Problem to work on
Reproduce the data below verbatim, starting at its first line and ending with the line that contains "coordinates (81, 232).", both included.

Pixel coordinate grounding data

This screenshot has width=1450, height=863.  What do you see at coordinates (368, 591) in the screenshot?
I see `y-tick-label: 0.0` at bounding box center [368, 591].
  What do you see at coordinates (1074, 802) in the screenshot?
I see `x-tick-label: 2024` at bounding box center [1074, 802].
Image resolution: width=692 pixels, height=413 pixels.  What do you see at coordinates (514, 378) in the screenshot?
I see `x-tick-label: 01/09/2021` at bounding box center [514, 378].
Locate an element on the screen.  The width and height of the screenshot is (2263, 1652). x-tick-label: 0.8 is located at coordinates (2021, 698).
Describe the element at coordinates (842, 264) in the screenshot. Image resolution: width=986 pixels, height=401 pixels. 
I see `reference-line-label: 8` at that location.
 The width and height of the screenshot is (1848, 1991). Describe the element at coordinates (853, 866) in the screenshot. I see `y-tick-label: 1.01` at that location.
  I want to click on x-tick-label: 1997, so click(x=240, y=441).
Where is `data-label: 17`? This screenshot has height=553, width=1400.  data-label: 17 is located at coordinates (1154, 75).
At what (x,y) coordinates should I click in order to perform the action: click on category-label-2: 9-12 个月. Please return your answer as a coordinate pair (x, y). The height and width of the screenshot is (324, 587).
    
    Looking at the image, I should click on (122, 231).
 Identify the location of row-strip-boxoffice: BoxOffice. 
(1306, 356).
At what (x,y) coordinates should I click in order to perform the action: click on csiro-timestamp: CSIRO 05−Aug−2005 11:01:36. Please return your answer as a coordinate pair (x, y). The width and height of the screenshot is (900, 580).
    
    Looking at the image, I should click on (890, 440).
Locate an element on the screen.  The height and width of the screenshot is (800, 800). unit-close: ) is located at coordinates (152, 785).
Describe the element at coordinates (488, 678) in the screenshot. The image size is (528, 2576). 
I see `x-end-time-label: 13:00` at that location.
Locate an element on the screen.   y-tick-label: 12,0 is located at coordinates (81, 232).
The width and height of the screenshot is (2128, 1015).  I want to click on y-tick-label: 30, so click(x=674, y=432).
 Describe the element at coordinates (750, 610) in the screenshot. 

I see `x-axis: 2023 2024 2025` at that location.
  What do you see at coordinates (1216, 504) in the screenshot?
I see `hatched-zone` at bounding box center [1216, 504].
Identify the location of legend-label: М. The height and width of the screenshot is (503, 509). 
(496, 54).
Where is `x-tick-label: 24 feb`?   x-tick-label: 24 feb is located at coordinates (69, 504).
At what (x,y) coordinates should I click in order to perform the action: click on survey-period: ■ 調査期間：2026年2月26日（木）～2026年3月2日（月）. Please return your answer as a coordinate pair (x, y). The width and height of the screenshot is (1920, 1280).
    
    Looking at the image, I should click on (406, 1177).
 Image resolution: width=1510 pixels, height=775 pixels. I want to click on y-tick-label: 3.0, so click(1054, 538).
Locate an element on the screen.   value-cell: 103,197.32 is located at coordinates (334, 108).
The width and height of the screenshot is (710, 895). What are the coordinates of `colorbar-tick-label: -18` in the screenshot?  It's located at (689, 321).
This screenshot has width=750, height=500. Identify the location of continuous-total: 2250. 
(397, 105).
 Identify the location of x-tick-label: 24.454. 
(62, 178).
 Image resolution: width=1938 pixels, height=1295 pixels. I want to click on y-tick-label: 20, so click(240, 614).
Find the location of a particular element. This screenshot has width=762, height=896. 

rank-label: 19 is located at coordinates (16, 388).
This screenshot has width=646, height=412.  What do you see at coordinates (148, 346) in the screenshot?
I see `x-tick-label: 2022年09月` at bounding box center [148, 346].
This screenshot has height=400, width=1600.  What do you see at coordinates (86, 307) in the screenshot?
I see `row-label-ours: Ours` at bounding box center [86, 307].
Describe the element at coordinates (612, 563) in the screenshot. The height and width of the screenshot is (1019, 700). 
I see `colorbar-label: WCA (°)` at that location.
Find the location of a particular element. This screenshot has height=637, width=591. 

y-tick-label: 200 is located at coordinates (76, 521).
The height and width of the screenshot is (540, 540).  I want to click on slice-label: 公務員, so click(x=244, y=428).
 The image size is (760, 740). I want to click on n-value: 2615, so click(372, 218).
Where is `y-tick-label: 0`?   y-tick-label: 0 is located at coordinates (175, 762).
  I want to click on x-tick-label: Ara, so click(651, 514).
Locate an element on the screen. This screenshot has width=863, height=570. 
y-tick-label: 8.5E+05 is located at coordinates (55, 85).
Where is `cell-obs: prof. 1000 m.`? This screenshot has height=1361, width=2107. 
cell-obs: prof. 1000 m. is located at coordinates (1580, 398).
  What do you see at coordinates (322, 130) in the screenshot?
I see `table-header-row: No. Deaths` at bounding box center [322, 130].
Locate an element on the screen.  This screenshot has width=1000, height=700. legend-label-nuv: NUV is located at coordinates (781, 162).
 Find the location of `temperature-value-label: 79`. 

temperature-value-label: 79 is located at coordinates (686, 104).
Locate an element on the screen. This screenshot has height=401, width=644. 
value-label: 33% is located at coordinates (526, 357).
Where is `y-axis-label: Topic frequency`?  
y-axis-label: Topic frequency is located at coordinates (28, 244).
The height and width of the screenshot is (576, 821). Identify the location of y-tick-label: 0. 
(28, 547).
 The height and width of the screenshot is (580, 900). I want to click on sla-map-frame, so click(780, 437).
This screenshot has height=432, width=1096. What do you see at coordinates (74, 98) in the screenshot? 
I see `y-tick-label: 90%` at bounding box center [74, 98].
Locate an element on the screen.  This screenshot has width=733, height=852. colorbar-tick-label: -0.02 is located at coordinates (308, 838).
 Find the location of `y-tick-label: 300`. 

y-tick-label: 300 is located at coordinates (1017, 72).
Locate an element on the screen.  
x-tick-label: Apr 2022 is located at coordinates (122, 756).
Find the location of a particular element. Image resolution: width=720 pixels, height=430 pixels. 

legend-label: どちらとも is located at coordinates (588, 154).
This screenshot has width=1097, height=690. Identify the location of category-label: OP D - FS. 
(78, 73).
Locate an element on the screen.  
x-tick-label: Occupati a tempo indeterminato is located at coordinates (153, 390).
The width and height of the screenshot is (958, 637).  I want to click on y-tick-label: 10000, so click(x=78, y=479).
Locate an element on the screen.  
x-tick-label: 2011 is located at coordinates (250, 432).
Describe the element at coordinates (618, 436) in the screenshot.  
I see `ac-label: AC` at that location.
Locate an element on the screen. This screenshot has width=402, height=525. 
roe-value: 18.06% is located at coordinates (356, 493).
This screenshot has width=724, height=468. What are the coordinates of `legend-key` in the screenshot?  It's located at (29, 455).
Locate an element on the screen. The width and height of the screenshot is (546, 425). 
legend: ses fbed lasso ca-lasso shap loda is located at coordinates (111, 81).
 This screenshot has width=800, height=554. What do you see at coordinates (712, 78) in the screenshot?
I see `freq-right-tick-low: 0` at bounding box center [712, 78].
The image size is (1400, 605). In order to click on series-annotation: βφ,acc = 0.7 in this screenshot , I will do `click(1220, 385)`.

Solution to this exercise
This screenshot has width=1450, height=863.  What do you see at coordinates (368, 591) in the screenshot?
I see `y-tick-label: 0.0` at bounding box center [368, 591].
  What do you see at coordinates (1074, 802) in the screenshot?
I see `x-tick-label: 2024` at bounding box center [1074, 802].
Image resolution: width=692 pixels, height=413 pixels.  What do you see at coordinates (514, 378) in the screenshot?
I see `x-tick-label: 01/09/2021` at bounding box center [514, 378].
Locate an element on the screen.  The width and height of the screenshot is (2263, 1652). x-tick-label: 0.8 is located at coordinates (2021, 698).
Describe the element at coordinates (842, 264) in the screenshot. Image resolution: width=986 pixels, height=401 pixels. 
I see `reference-line-label: 8` at that location.
 The width and height of the screenshot is (1848, 1991). Describe the element at coordinates (853, 866) in the screenshot. I see `y-tick-label: 1.01` at that location.
  I want to click on x-tick-label: 1997, so click(x=240, y=441).
Where is `data-label: 17`? This screenshot has height=553, width=1400.  data-label: 17 is located at coordinates (1154, 75).
At what (x,y) coordinates should I click in order to perform the action: click on category-label-2: 9-12 个月. Please return your answer as a coordinate pair (x, y). The height and width of the screenshot is (324, 587).
    
    Looking at the image, I should click on (122, 231).
 Identify the location of row-strip-boxoffice: BoxOffice. 
(1306, 356).
At what (x,y) coordinates should I click in order to perform the action: click on csiro-timestamp: CSIRO 05−Aug−2005 11:01:36. Please return your answer as a coordinate pair (x, y). The width and height of the screenshot is (900, 580).
    
    Looking at the image, I should click on (890, 440).
Locate an element on the screen.  The height and width of the screenshot is (800, 800). unit-close: ) is located at coordinates (152, 785).
Describe the element at coordinates (488, 678) in the screenshot. The image size is (528, 2576). 
I see `x-end-time-label: 13:00` at that location.
Locate an element on the screen.   y-tick-label: 12,0 is located at coordinates (81, 232).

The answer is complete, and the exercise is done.